***** Records for this task

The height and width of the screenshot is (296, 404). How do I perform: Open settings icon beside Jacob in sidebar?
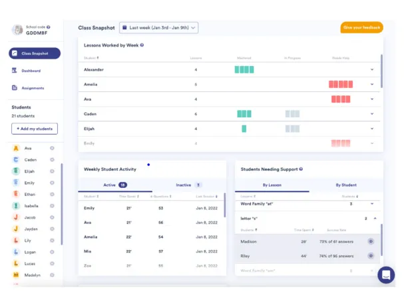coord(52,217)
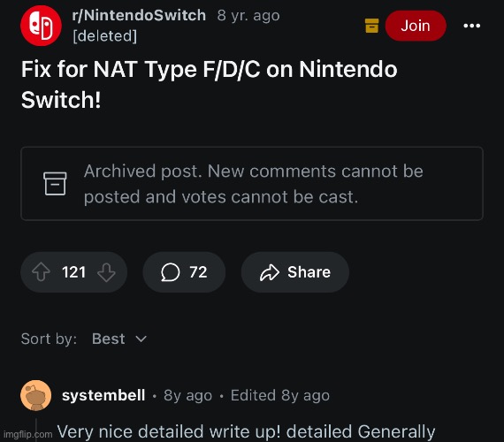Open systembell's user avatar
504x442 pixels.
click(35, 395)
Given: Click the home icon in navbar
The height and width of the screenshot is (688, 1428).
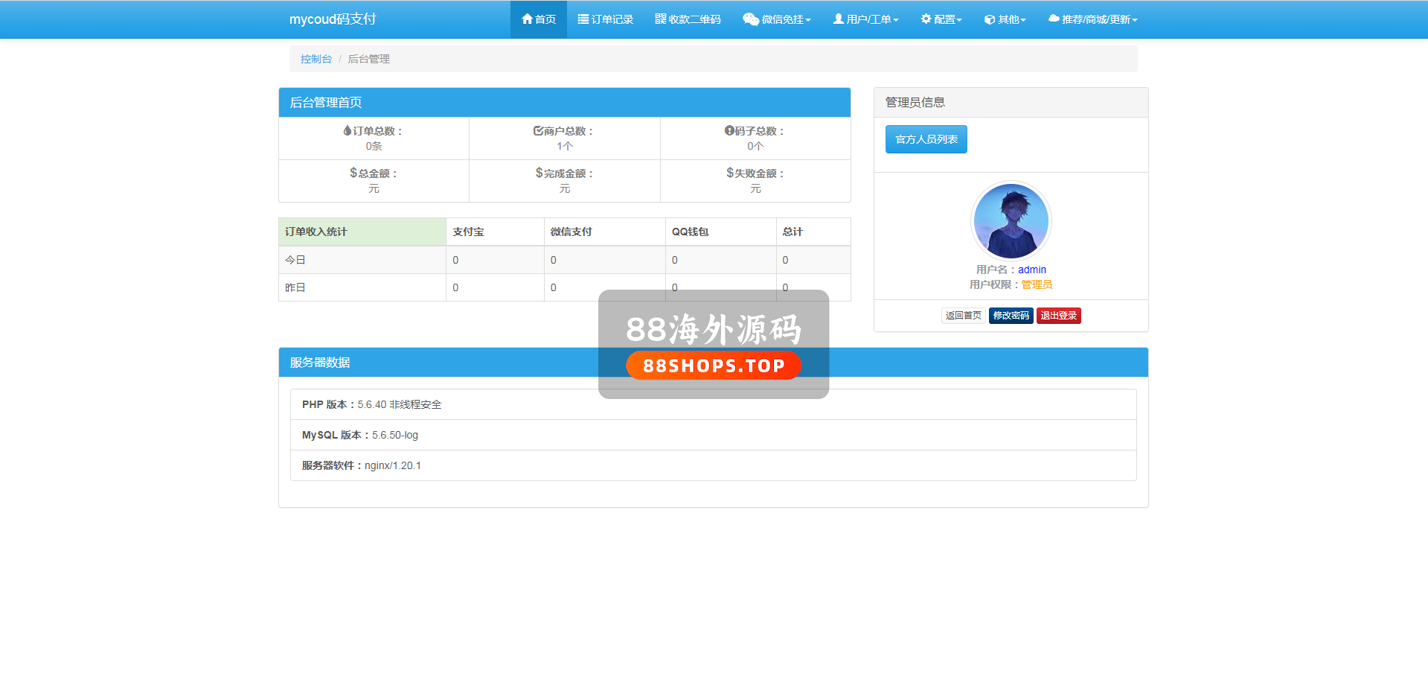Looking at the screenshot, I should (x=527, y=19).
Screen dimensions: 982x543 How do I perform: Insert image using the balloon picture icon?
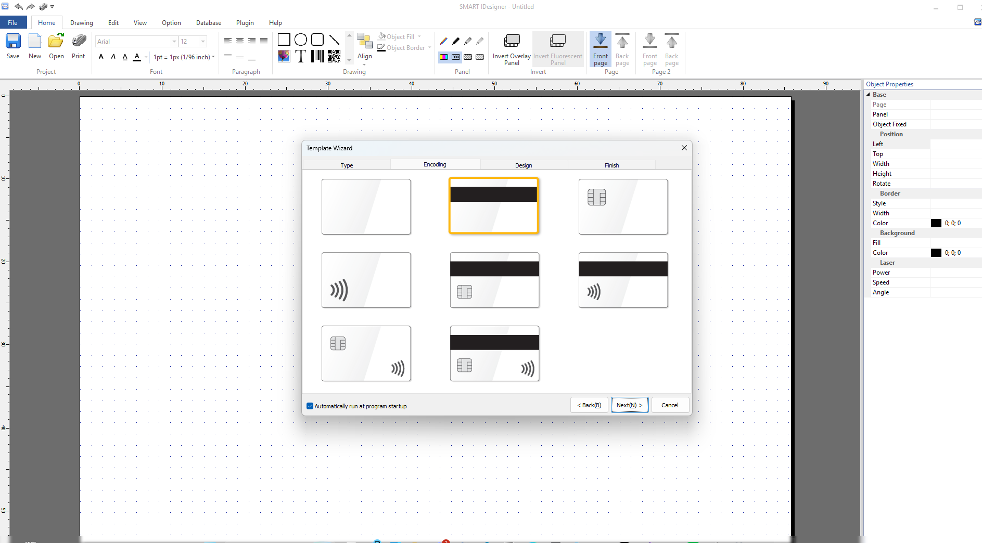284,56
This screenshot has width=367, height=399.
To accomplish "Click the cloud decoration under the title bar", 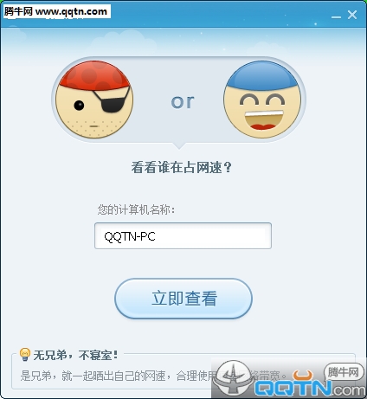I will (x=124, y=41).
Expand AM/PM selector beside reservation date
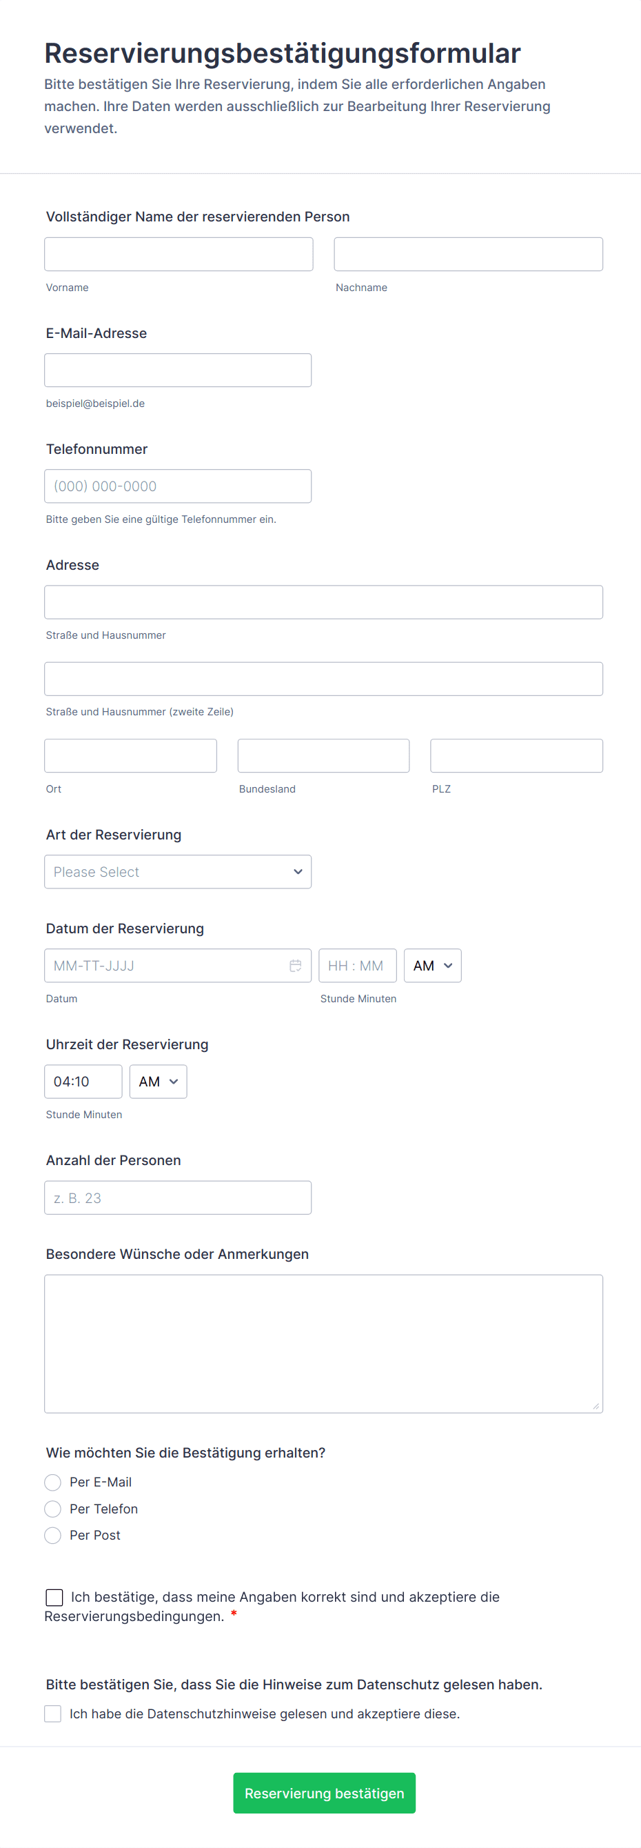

**********

(Requirements): Convert the lines above, from the beginning of the items up to and including the line with "click(35, 395)", into a numbered list that omits blank lines. Leave the pictures out of your answer.

(Reply):
1. The height and width of the screenshot is (296, 404). How do I perform: Open settings icon beside Jacob in sidebar?
2. coord(52,217)
3. Open systembell's user avatar
4. 504x442 pixels.
5. click(35, 395)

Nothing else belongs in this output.